The three designs will be available at City Hall for public review. Lynette will ask individuals who come to view the designs to complete comment sheets.
"I hope that the public and the business leaders of the community will take the opportunity to come and view these and give input," said Alderman Terry Heinz.
Alderman Mark Pry suggested the city also present the designs at a Cassville Area Chamber of Commerce meeting, a Cassville Rotary Club meeting and at the Cassville Senior Center. Eugene said the designs would also be presented to the citizens task forces that are meeting monthly to develop recommendations for city planning.
After all of the feedback has been gathered, Eugene will present the city council with recommendations on which design to approve.
In new business, the council approved fund transfers, budget adjustments and a construction bid to complete a water line replacement project in Southern Hills.
Kenny Singer Construction, Co., Inc., submitted the low bid for the water line replacement project. The company bid the project at $317,944.64.
Other bids received included: Seven Valleys Construction Co., $330,494.21; Goins Enterprises, $344,609.50; C-2 Projects, LLC, $367,682.45; AMC Excavation, LLC, $395,890.35; Tom Boyce Excavating, Inc., $398,120; Jimmy Jones Excavation, Inc., $448,899; and Snyder Construction Group, LLC, $479,782.
The engineer had estimated the project at $420,000. With the engineering fees and the low bid, the new project estimate in $360,000.
In order to fund the project, the aldermen approved a $257,990 transfer from restricted funds and a $102,000 transfer from the water and sewer reserve fund.
After approving the fund transfers and low bid for the project, the council also voted to adjust the general reserve fund by $21,713 and the water and sewer capital fund by $21,400.
The aldermen also received information on two options Scott's Engineering has developed to repair a sagging door on one of the hangars at the Cassville Airport. Each option comes with a $25,000 price tag.

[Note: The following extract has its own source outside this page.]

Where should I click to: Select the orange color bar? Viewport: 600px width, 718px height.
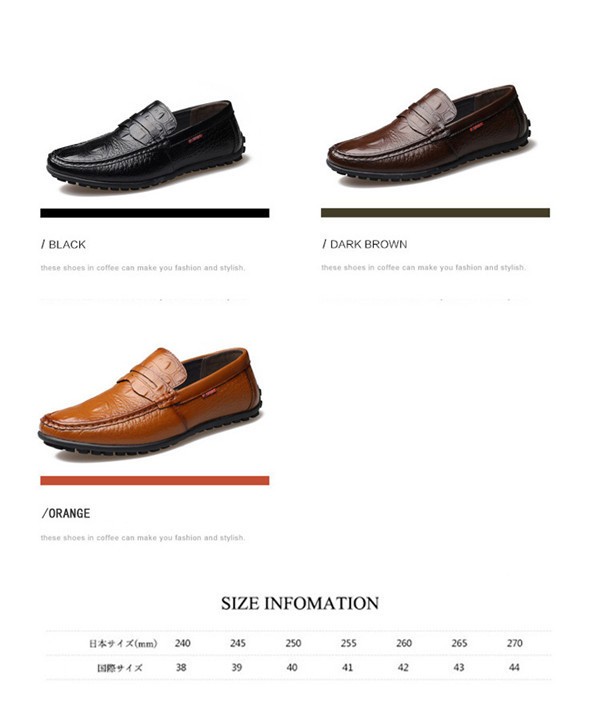(x=155, y=480)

"We need to decide whether or not we want to continue to invest in a building that was never designed to be used in this way," said Eugene. "We could elect to take down the old hangars and work with the leasees to build back structures that will work for them for years to come. I would not recommend putting another $25,000 or $26,000 into correcting this issue."

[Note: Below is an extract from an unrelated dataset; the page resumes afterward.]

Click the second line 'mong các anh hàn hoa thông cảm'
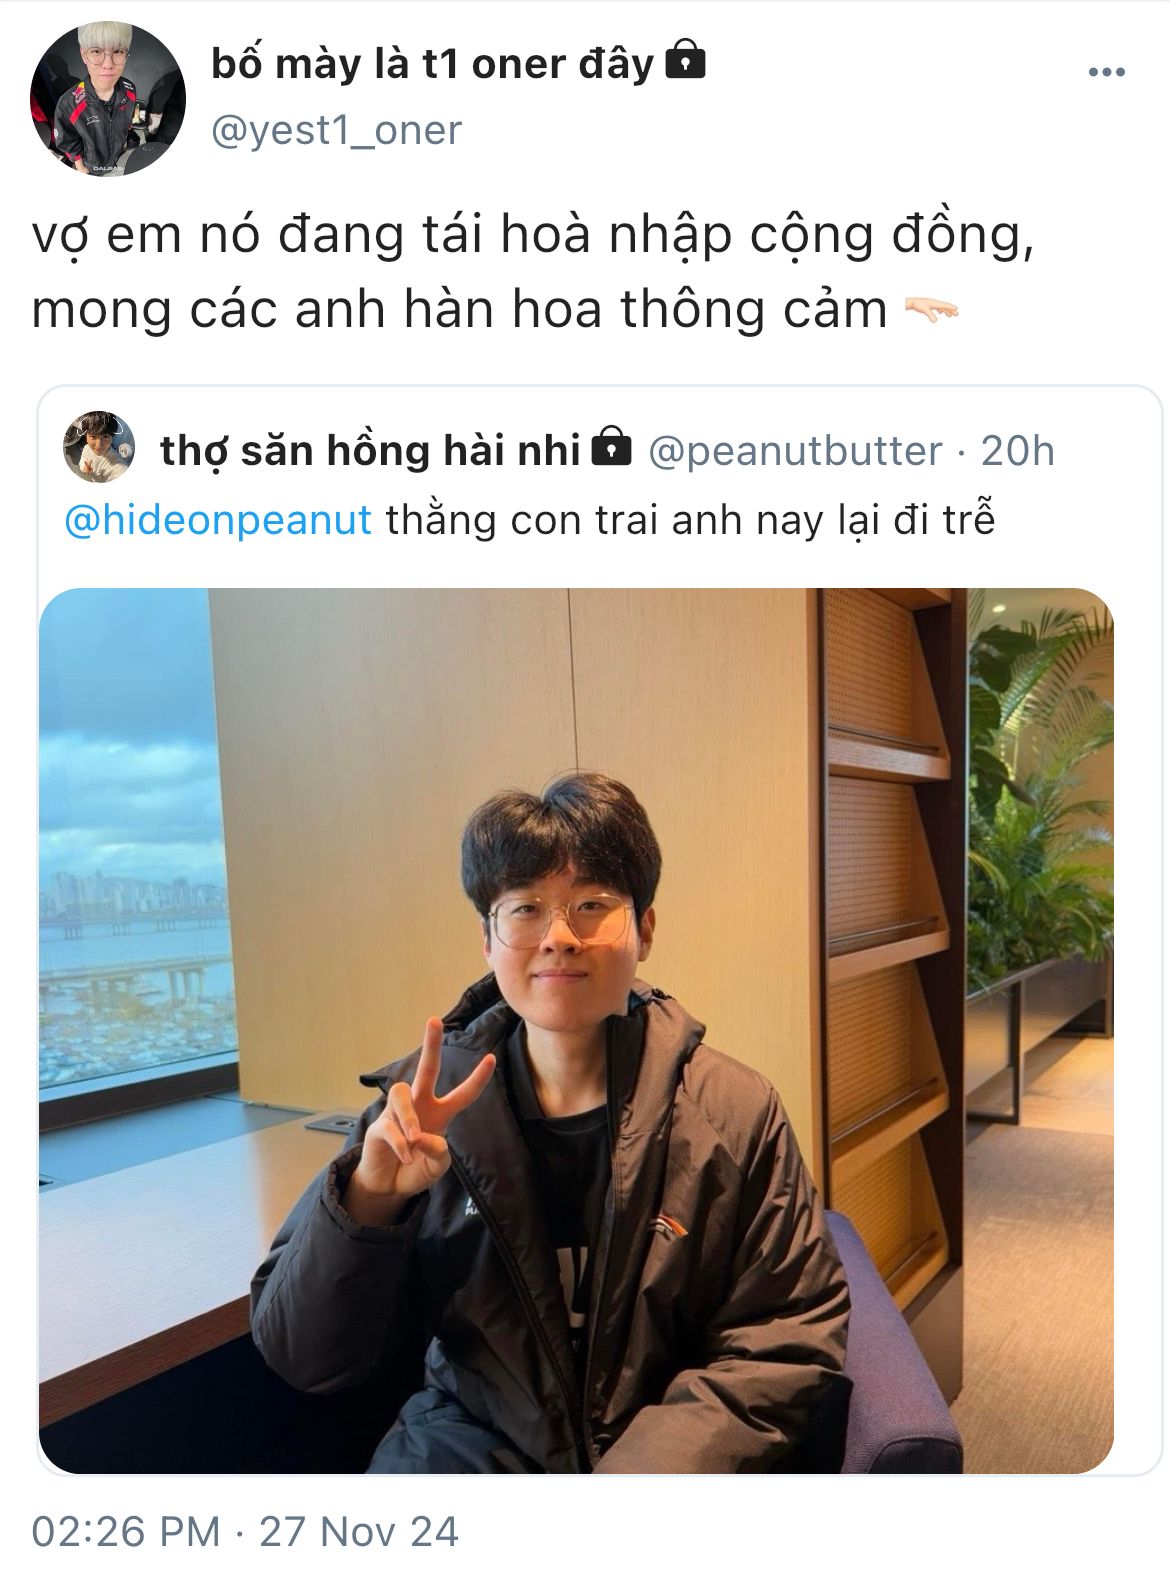 (x=460, y=309)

Eugene said that the city will gather information regarding the individuals who are currently using the hangars that are in need of repairs. More information on the issue will be presented at a future meeting.
In other business, the Cassville City Council:
* Heard that the City of Monett loaned the City of Cassville a sewer line inspection system, which was used to examine the lines on 11th Street. Several issues were discovered during the inspection.
* Discussed a training opportunity available through the Missouri Municipal League. The aldermen expressed interest in scheduling a training session to be held at city hall at 10 a.m. on Saturday, July 17.
* Received a water loss report, which showed that the city's total average water loss is 3,736,360 gallons or 22.35 percent.
* Heard that the Missouri Department of Transportation (MoDOT) has approved the city's aviation project, which includes plans to install new personal approach and lighting systems at the airport.
* Approved a $58,000 purchase order to the Barry County Clerk for the city's portion of the Crystal Springs Bridge replacement project.
* Heard that the city's sales taxes increased 6.8 percent in June. Even with the increase, the city is still seeing a 3.3 percent decrease in sales taxes for the year. This represents around $10,000.